[Opening DATA TO EXAMINE section]

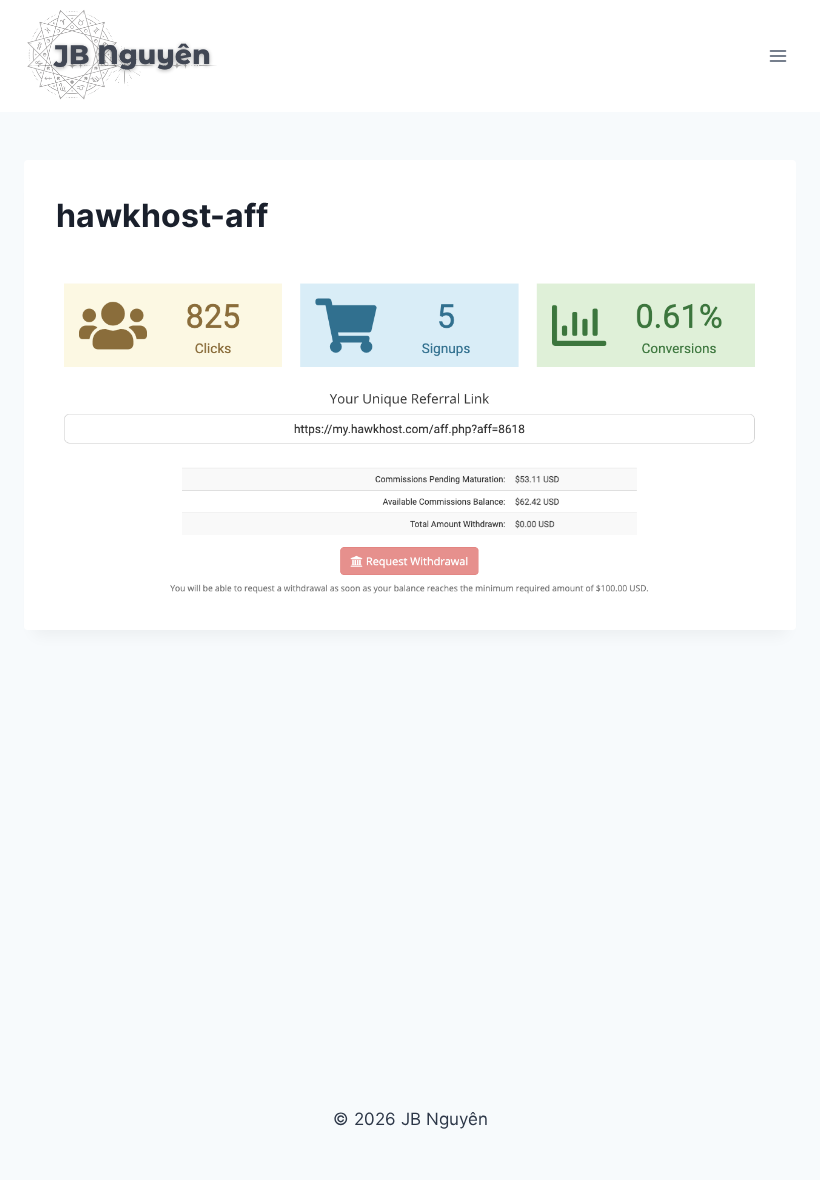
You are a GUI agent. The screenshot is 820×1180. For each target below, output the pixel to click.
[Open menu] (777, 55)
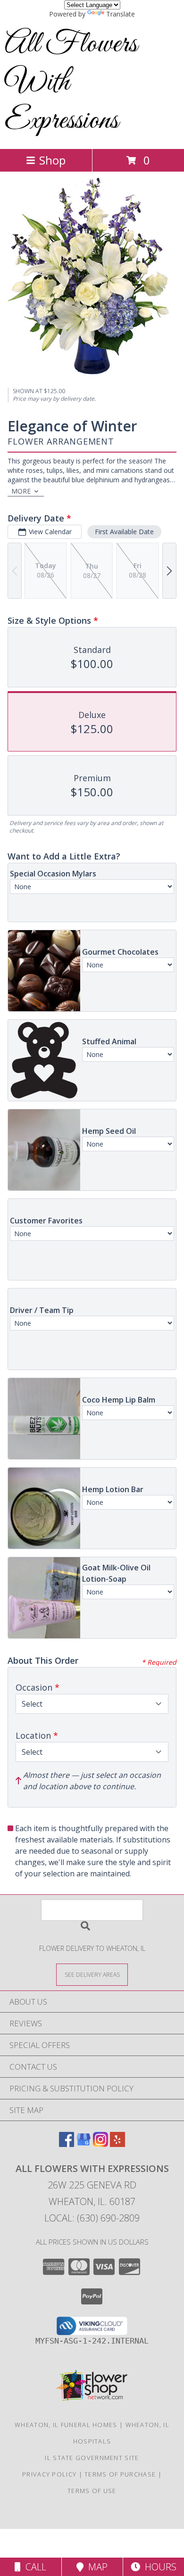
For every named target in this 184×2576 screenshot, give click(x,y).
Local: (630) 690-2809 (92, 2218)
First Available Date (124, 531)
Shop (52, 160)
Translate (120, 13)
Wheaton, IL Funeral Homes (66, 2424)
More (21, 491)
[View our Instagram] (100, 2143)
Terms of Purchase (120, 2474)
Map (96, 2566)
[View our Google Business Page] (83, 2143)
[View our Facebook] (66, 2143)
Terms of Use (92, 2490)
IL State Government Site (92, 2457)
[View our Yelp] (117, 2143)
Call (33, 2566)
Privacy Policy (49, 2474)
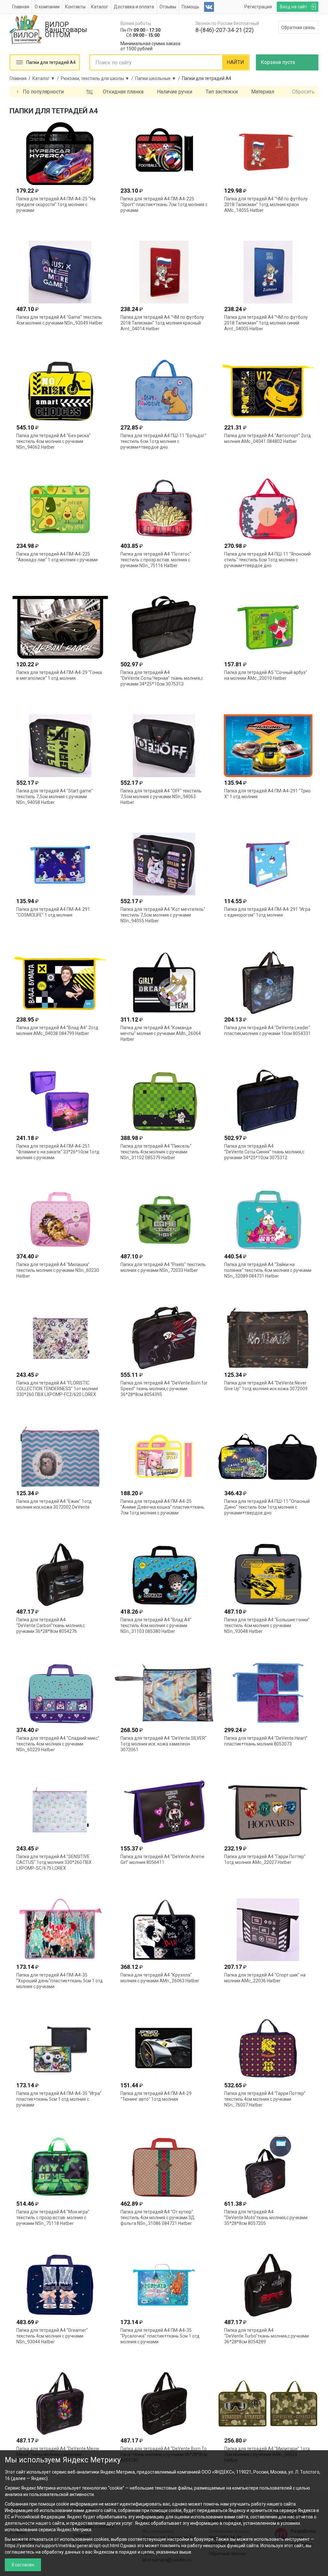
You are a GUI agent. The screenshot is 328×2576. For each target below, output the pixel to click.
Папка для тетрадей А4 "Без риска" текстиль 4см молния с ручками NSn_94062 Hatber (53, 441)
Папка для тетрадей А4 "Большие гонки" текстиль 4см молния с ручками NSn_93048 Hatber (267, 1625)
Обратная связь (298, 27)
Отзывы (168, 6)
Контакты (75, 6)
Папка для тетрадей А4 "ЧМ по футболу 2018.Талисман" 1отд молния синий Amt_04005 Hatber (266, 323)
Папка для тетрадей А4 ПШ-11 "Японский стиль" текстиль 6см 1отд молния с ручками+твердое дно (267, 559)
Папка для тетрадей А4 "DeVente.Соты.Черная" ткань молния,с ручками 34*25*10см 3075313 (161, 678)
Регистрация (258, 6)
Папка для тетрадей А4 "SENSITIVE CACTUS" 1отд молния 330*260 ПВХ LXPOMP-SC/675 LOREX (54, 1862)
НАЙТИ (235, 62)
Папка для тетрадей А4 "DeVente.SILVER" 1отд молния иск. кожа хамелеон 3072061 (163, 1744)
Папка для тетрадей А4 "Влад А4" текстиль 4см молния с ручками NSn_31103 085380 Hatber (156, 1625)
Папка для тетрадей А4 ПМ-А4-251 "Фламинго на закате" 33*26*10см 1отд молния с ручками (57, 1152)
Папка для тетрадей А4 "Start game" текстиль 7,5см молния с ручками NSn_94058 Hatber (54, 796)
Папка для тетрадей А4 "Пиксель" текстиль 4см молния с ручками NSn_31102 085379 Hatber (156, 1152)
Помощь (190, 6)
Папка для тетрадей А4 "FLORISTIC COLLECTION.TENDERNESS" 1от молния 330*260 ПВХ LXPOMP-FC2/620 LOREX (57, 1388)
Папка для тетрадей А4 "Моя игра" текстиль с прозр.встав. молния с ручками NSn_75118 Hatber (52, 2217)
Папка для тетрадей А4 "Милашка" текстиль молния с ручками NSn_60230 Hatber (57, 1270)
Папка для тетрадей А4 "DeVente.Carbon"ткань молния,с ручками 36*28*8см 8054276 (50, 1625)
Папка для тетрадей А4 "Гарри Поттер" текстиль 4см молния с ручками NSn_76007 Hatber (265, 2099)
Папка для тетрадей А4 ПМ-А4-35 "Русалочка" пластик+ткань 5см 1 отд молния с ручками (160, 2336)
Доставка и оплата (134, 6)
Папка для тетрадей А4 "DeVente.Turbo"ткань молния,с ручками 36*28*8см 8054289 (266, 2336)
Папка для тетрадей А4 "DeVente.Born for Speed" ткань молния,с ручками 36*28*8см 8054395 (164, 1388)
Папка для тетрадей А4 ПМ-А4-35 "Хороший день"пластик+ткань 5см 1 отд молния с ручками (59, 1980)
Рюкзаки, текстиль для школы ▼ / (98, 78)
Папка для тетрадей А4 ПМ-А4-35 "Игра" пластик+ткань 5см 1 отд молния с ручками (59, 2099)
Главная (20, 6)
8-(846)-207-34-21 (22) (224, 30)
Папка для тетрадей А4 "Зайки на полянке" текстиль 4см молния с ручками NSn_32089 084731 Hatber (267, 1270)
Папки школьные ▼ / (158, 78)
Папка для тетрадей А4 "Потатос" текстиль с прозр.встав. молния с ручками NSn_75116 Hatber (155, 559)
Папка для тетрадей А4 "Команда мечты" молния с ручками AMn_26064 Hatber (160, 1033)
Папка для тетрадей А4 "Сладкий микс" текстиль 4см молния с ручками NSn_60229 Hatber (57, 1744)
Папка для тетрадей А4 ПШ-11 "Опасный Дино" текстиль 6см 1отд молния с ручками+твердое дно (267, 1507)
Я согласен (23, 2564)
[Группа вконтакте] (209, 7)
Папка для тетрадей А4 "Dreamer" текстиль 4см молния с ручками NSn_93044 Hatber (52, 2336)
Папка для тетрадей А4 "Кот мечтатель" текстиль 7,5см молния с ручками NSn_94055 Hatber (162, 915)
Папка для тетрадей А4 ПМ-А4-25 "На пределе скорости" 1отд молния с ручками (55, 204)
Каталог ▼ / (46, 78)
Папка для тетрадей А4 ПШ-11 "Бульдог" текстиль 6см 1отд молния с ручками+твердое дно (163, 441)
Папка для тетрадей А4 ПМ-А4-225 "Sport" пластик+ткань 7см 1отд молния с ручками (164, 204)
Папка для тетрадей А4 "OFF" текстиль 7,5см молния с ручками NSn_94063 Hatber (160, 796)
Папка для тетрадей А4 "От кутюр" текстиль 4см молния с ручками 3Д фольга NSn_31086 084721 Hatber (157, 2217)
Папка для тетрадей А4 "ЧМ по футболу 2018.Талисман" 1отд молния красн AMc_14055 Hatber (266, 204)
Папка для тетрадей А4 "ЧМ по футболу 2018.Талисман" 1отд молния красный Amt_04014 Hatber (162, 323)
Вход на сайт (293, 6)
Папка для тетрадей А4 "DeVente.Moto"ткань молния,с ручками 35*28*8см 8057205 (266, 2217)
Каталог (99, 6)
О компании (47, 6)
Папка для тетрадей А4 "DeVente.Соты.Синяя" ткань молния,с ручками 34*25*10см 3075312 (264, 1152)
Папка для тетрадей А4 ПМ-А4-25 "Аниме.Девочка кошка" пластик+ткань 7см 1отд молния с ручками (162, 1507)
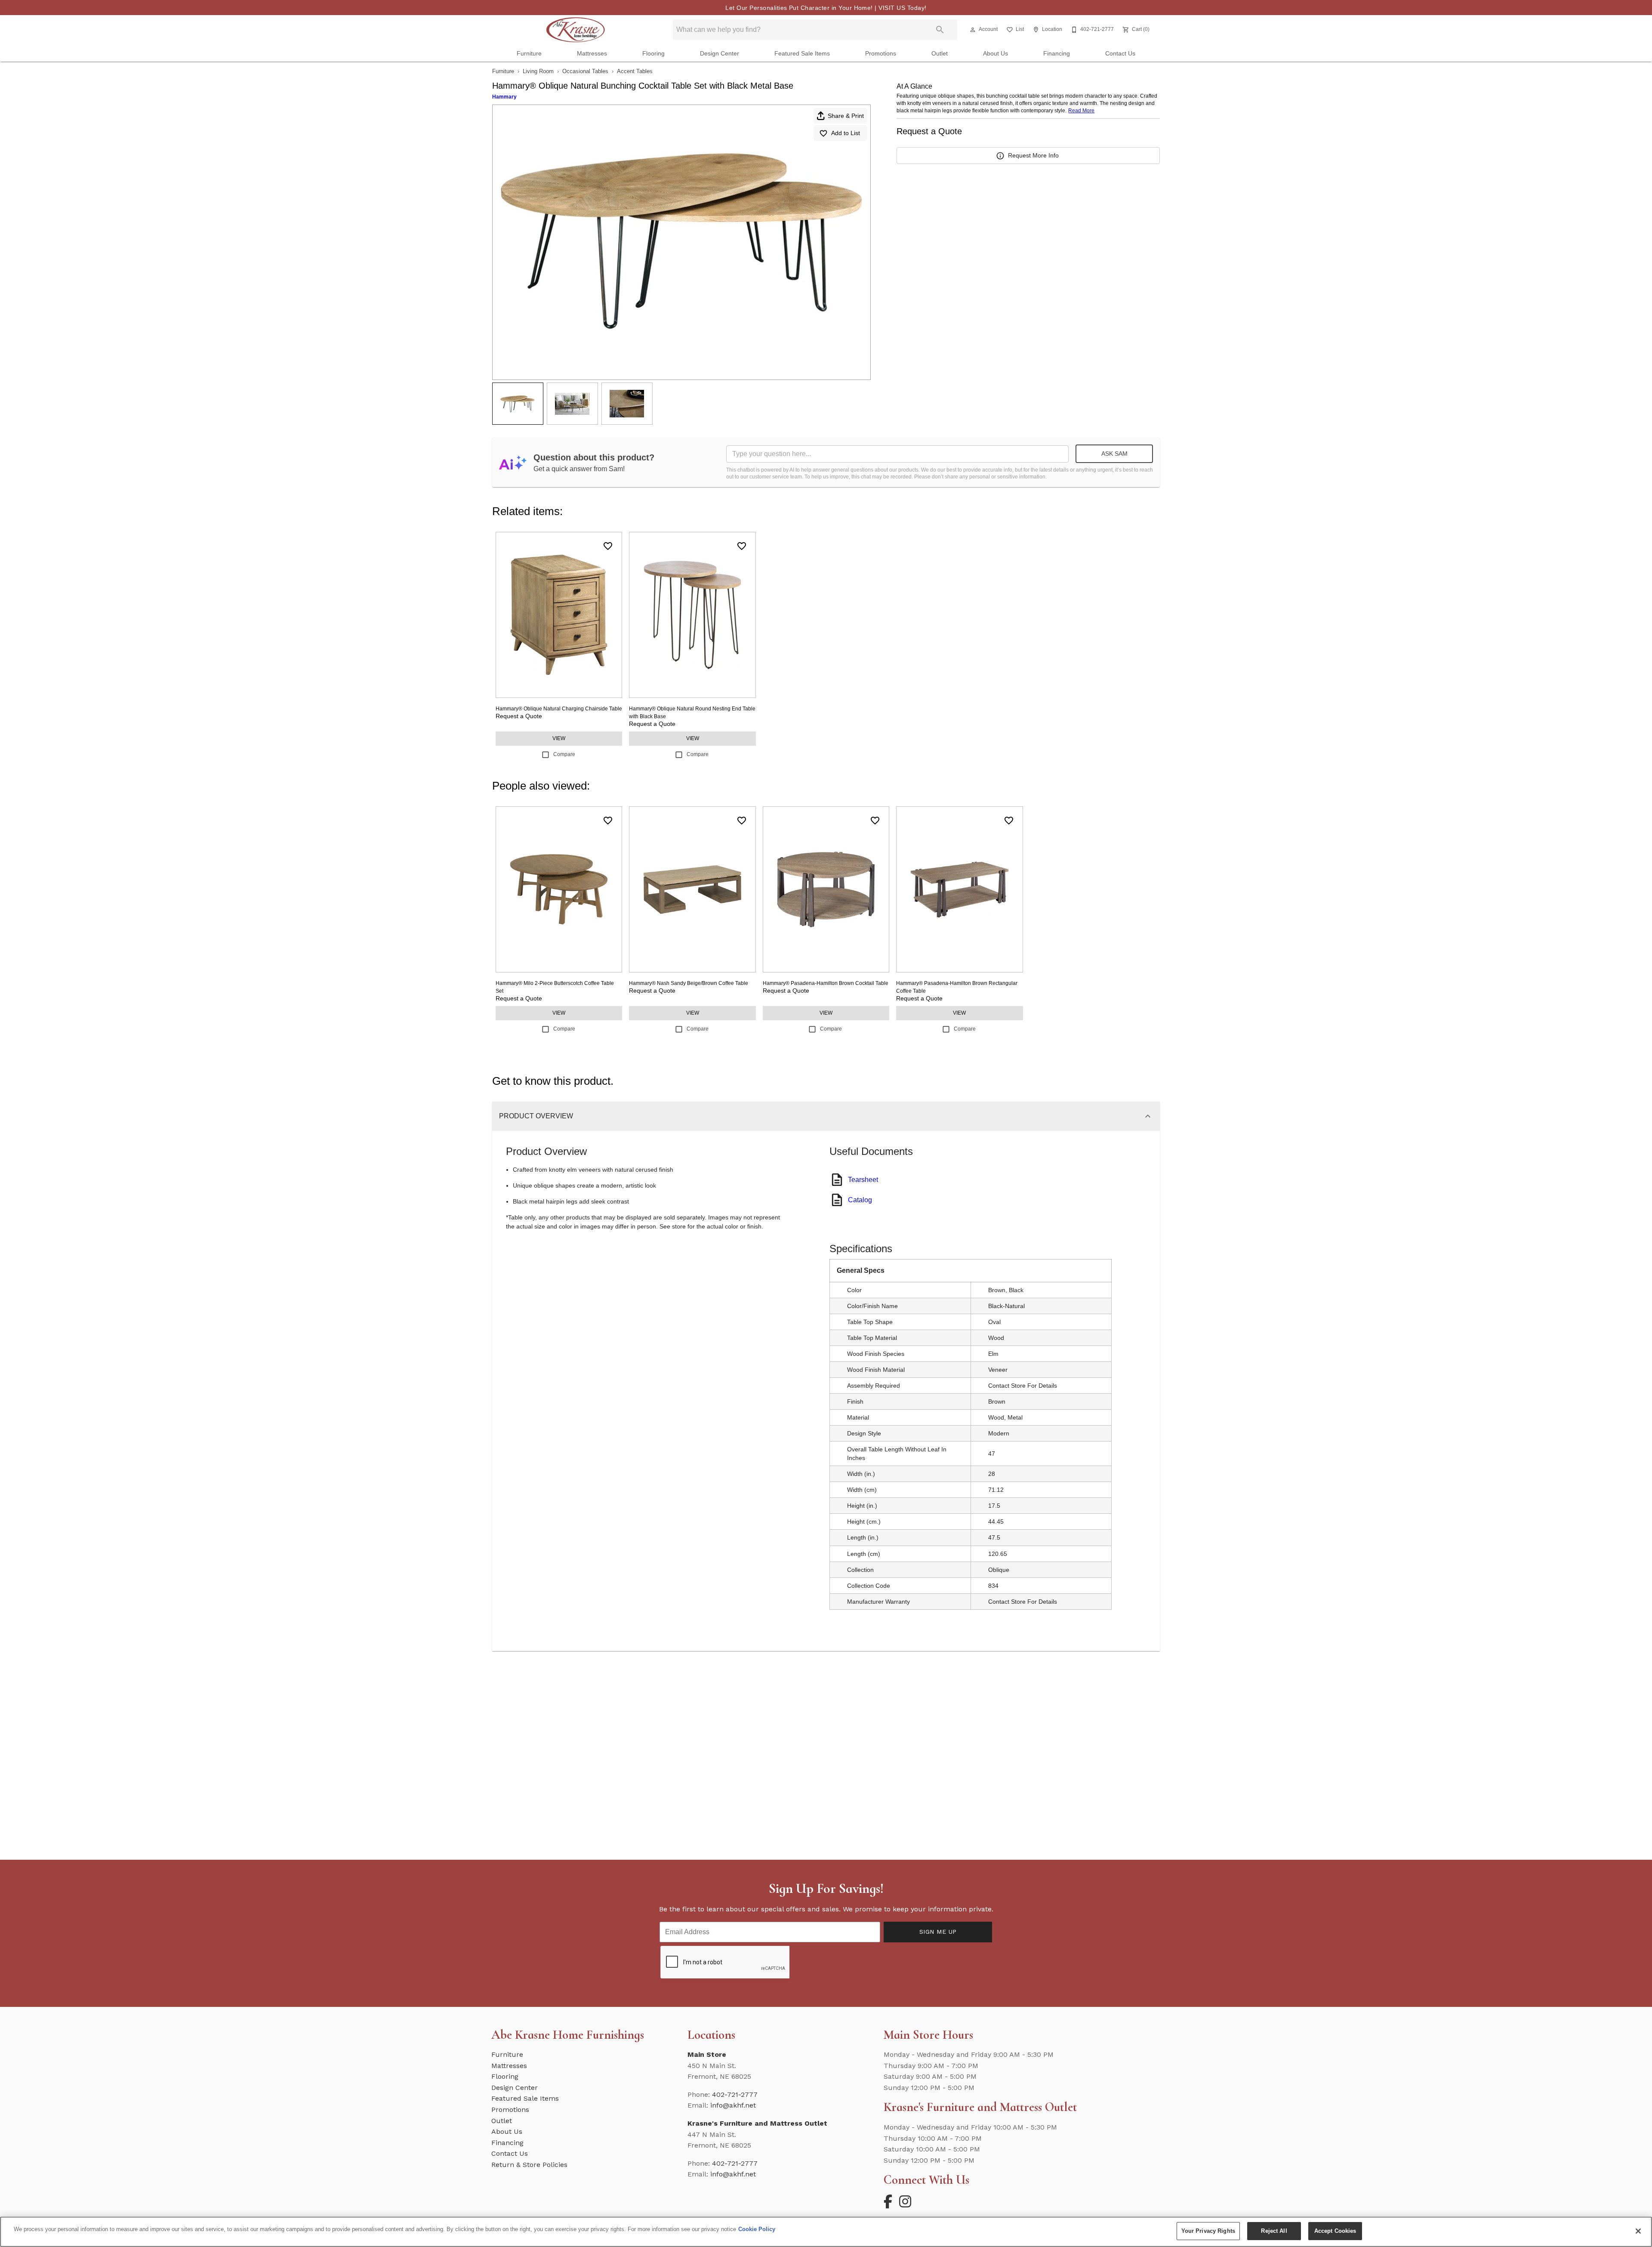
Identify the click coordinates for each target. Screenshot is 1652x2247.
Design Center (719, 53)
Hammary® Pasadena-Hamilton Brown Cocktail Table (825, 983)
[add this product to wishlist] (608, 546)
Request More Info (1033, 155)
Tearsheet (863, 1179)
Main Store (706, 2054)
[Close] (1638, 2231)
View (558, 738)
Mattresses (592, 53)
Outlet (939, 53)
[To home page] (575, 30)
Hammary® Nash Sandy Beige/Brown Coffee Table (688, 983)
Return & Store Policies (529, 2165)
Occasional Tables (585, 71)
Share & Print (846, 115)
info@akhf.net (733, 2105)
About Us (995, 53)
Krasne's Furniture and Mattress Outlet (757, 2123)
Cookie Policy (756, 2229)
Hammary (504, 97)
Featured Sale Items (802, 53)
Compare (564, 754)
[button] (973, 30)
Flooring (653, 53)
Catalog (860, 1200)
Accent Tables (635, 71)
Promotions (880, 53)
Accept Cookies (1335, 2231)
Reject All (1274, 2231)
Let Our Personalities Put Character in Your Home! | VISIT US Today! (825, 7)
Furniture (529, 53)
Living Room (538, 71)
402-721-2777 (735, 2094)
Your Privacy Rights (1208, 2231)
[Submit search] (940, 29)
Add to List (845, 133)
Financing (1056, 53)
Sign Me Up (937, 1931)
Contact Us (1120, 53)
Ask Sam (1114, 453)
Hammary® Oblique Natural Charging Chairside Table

[Closing DATA TO EXAMINE section]

DIRECTIONS FOR THIS TASK ->
If a line in the records above contains the string "click", copy that line out.

SOLUTION ->
You are a GUI agent. The screenshot is 820×1180. For each target below, output the pixel to click.
For every named target in this 184×2576 screenshot, give click(x,y).
You are a GUI agent. The screenshot is 328×2576. For each target below, output the pixel to click.
Identify the click coordinates for each target. Screenshot is 1652x2247.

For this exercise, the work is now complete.